However I do wish you luck.

I do not really see how my attitide is defeatist or pessimistic. I am trying to be as matter of fact about my situation as possible. I don't care to whine or mope because i know no one cares. All i want is to find answers about how i can succeed in life.

I understand I could potentially get into T-13, hypothetically speaking, if I improve my LSAT score.

My problem lies with the following:

1) The extremely large amount of LSAT takes

2) My undergrad which i am certain no admissions staffer has even heard of

3) My degree being in a non unique, uncompetitive degree (Political Science)

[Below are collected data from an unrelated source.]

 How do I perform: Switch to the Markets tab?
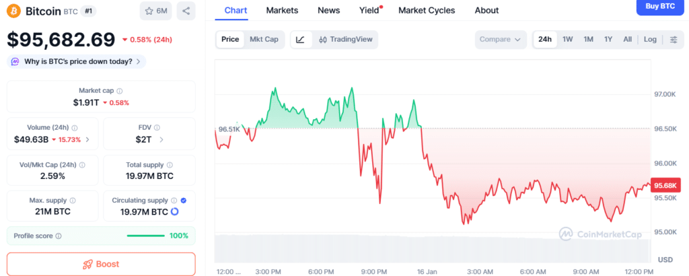(x=282, y=10)
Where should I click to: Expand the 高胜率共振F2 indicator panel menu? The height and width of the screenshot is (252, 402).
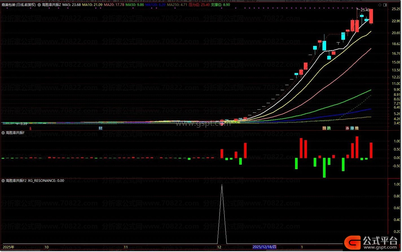(3, 181)
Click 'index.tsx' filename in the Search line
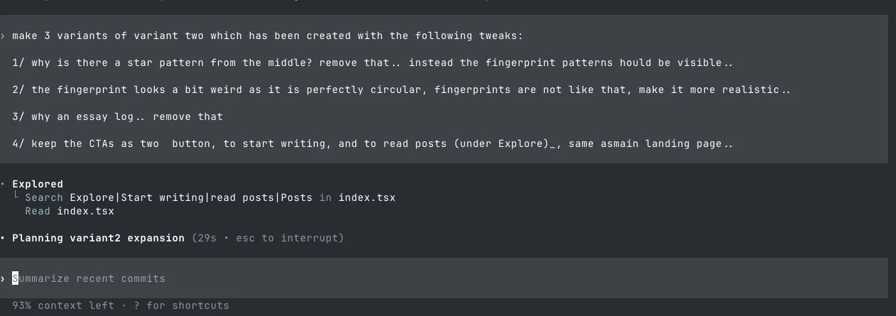 point(367,197)

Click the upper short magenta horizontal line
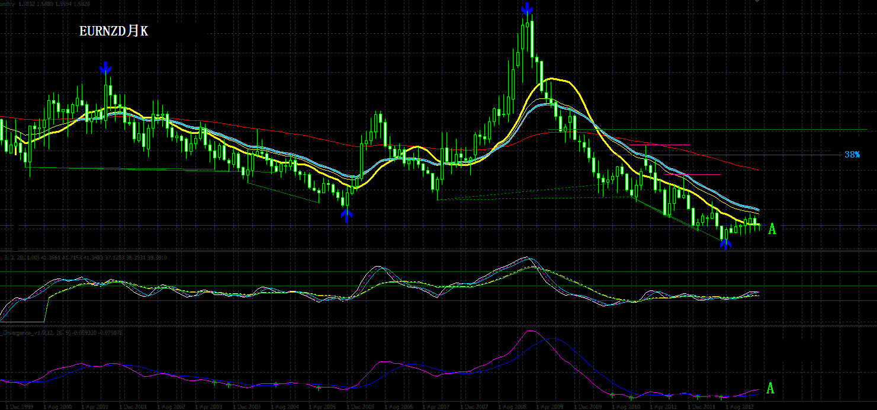pyautogui.click(x=666, y=145)
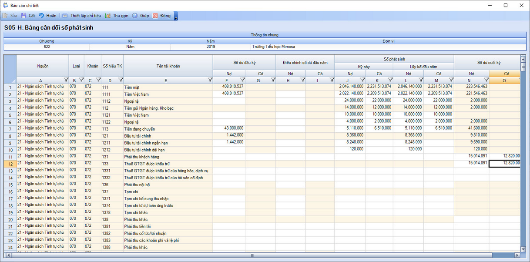Screen dimensions: 530x262
Task: Click the Cất save icon
Action: pyautogui.click(x=24, y=16)
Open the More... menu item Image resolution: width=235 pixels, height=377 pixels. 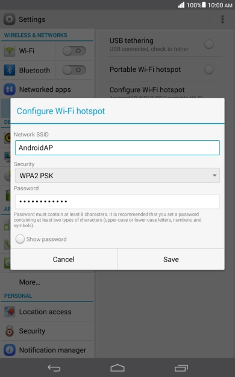30,282
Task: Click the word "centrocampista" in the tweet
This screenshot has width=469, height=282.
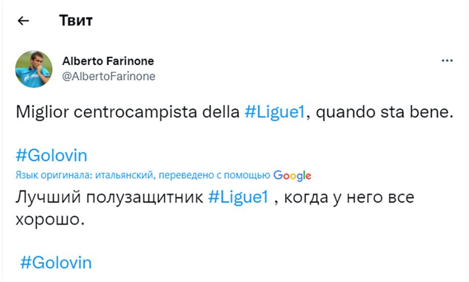Action: [135, 112]
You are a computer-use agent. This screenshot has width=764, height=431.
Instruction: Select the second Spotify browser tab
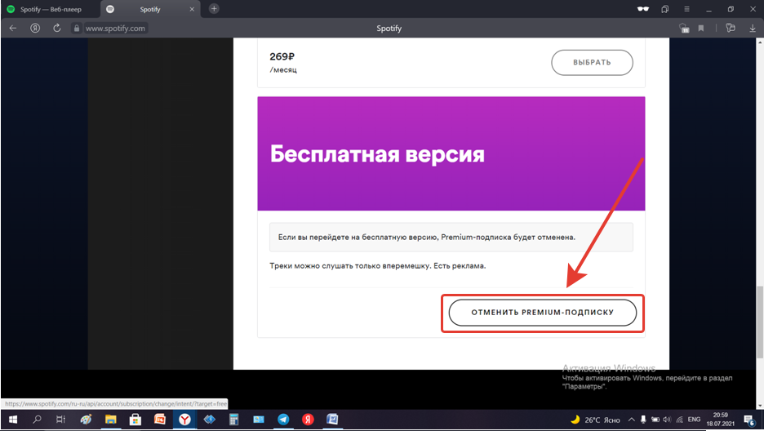[149, 9]
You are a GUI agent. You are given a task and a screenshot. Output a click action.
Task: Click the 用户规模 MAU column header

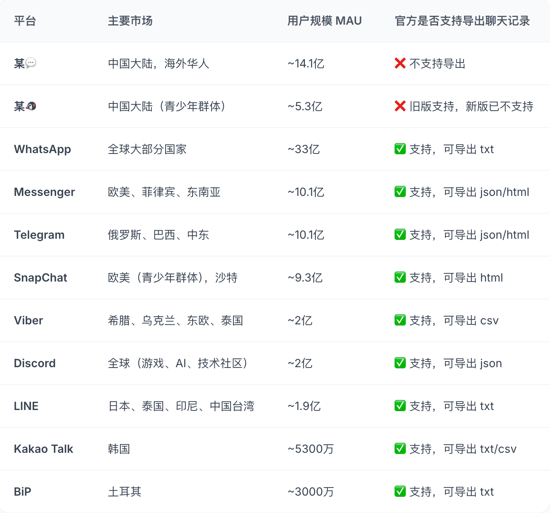324,21
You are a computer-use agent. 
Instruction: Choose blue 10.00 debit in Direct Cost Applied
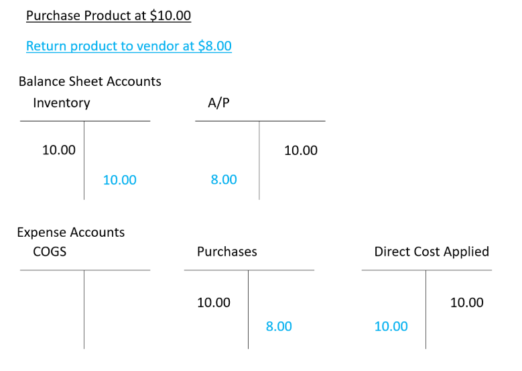pyautogui.click(x=391, y=327)
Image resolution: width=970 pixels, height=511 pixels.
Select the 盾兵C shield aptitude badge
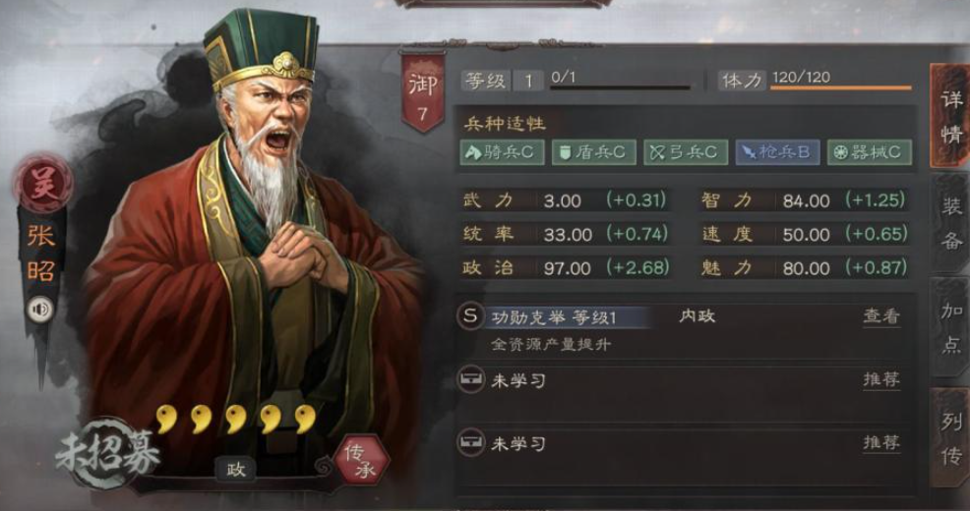594,152
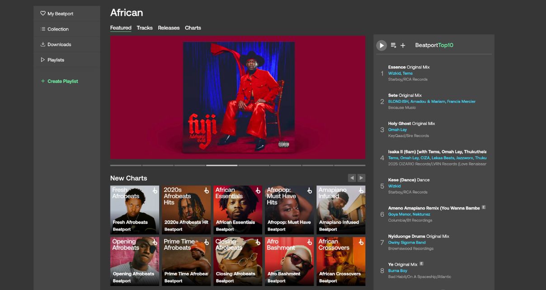Add BeatportTop10 to queue with the list icon

pyautogui.click(x=393, y=45)
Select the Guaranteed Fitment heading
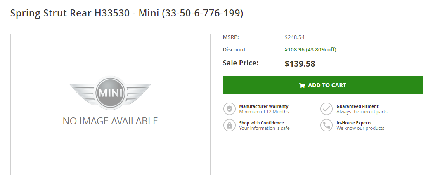 pyautogui.click(x=357, y=106)
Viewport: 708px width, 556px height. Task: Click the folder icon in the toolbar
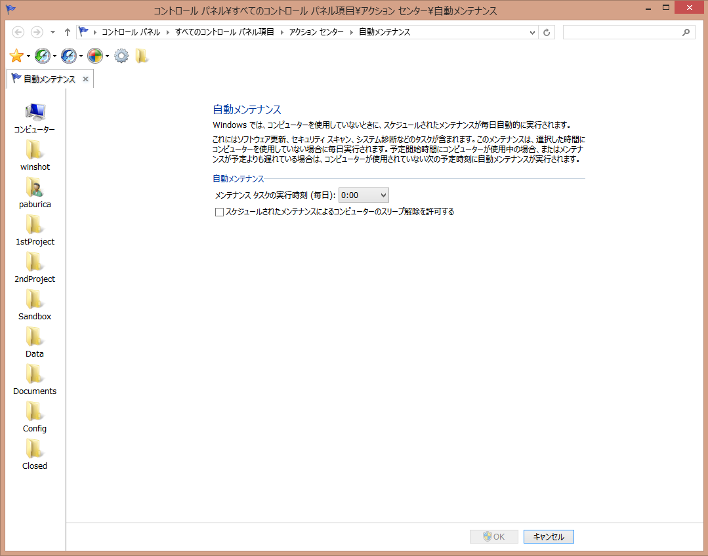pos(142,56)
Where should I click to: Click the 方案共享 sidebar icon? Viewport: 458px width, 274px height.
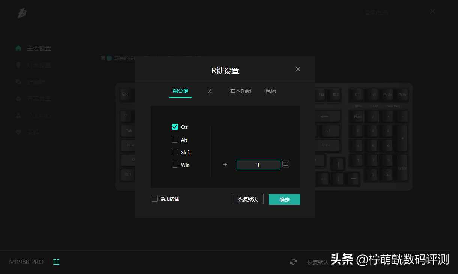coord(18,99)
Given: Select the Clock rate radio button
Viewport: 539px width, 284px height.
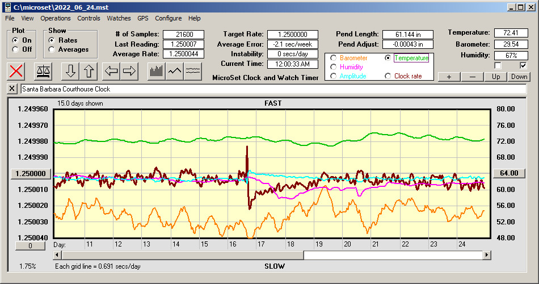Looking at the screenshot, I should pyautogui.click(x=388, y=76).
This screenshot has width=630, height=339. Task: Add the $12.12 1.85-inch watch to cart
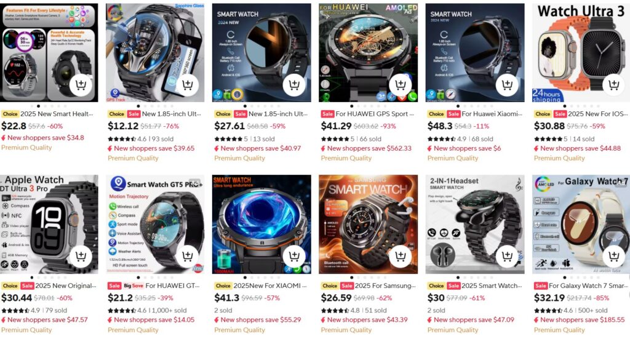(x=187, y=85)
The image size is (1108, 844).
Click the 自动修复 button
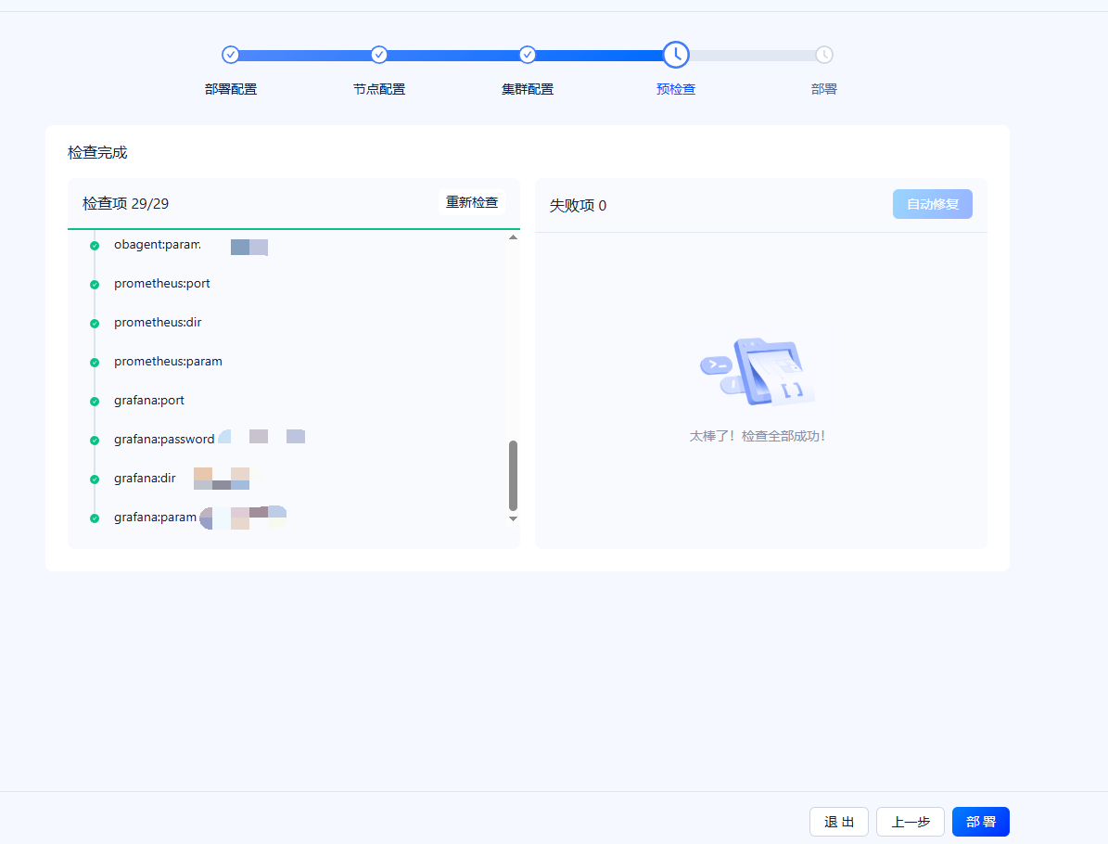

All of these were considered huge minuses in the Berkely AMA. To the point the admissions officer said a 3.5 from a reputable school was seen better than a 4.0 from a school like mine (their words). And I don't even have a 4.0.

None of this is defeatist. Those three points are matter of fact statements about my profile. Nothing i can do can change those three things.

My questions then is if law school is honestly worth it. My main impetus in life is to make money, because I have lived so much of life in constant fear of not having it, I would like to know what its like to have some luxury for once. If law school is not the best route for that, I am open to other pathways. Business school, finance etc. Are already not possible. So that really leaves something STEM related.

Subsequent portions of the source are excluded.